Posted by Exile on May 7, 2007
Shortly after coming back from a successful visit to the USA, Naser Khader got himself into an arguement with his party boss, Marianne Jelved, and the party
spokeswoman spokesthing spokesperson, Elsebeth Gerner Nielsen, over the wearing of headscarves in parliament. Khader doesn’t approve, the two others do not object. In fact Gerner Nielsen even went on TV wearing one to make her point.
That was the final straw for Khader, who has been planning to set up his own party for some time. He has done so now, with support from a colleague, also from the Social Liberals, Anders Samuelsen, and the now former conservative MP, Gitte Seeberg.
The party was launched this morning and already boasts nearly 1000 members who signed up on the New Alliance website.
New Alliance or not, this is going to be a blow to the Social Liberals, who have been hanging on to the fringe of Danish politics for some years. Personally, I will see this as a blessing. That particular party should have died with the dinosaurs at the end of the communist era in Russia!

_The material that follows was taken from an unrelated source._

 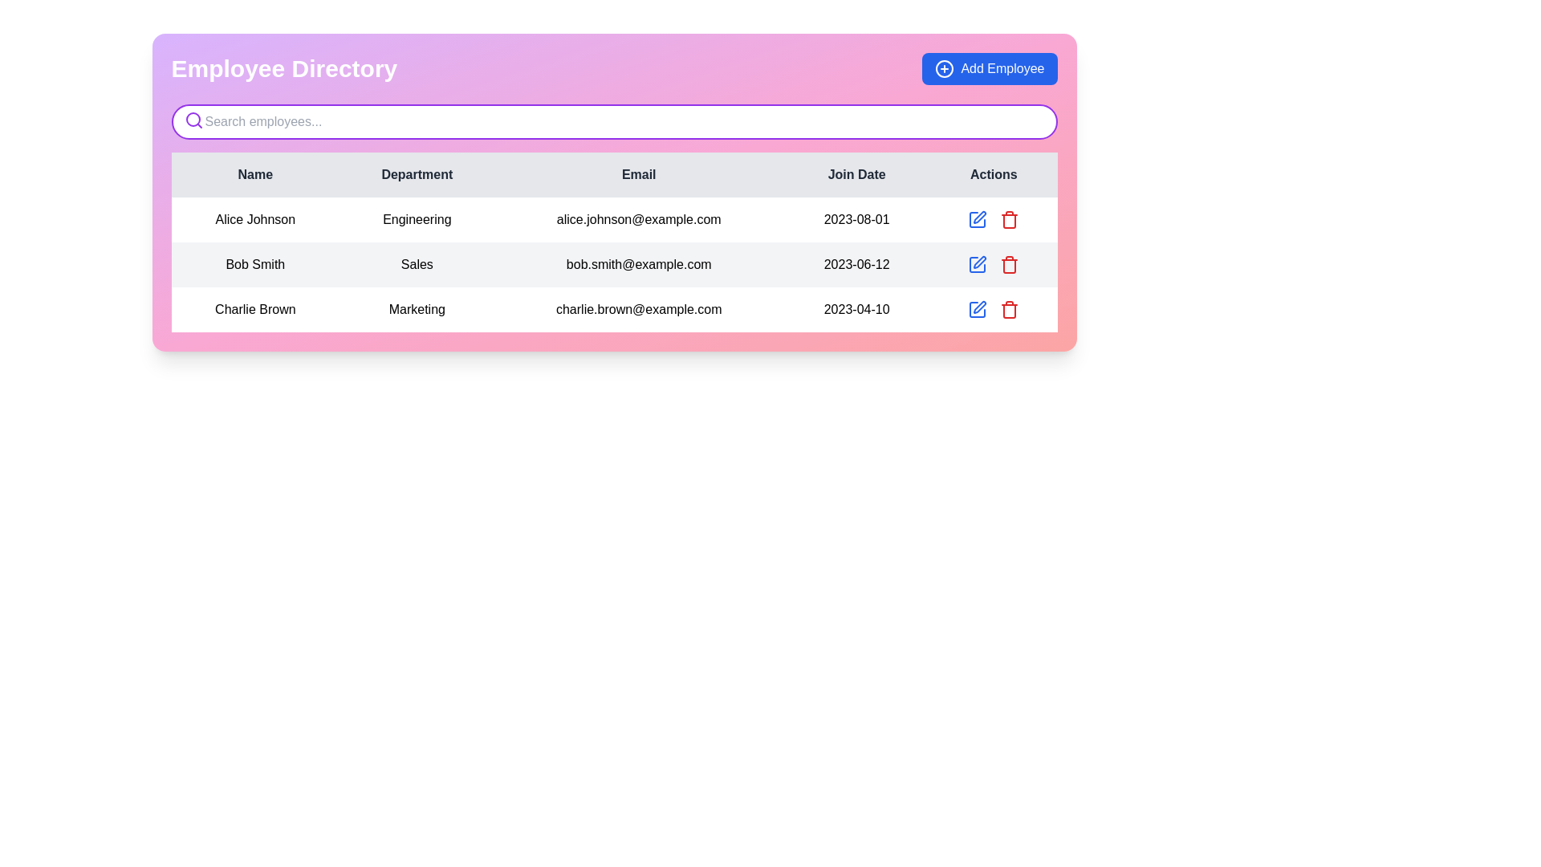 What do you see at coordinates (977, 219) in the screenshot?
I see `the 'Edit' icon button located in the first row of the 'Actions' column for 'Alice Johnson' in the 'Engineering' department` at bounding box center [977, 219].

The papers are full of speculation as to what this new party will bring to the table.
From the Jyllands Posten’s pendant, the Copenhagen Post:
Neither Khader nor Samuelsen would comment specifically on the reasons for their departure from the Social Liberals, but the rift between Khader and the party’s leadership – in particular party head Marianne Jelved and immigration spokesperson Elsebeth Gerner Nielsen – had been apparent for some time.
That rift began to grow wider last week after Nielsen made a public appearance in a Muslim headscarf. She called the appearance a show of support for Muslim women, but the Syrian-born Khader saw the move as a kowtow to the religion’s conservatives.
So no kowtowing to the islamists amongst us then?
I look forward to that.
The New Alliance website gives sparse details of any political intent but it does mention the reduction of taxation,(Yay!) a viable and humane immigration policy (whatever that may be!) and support for globalisation and the raising of foreign aid.
Seeing themselves as a center party, looking to build bridges between left and right, they claim to be tired of contractual and reactive politics. They intend to take what they believe to be the best of social liberal and social conservative policies with them.
This may be one to watch over the next few weeks. I will try to stay abreast of developments.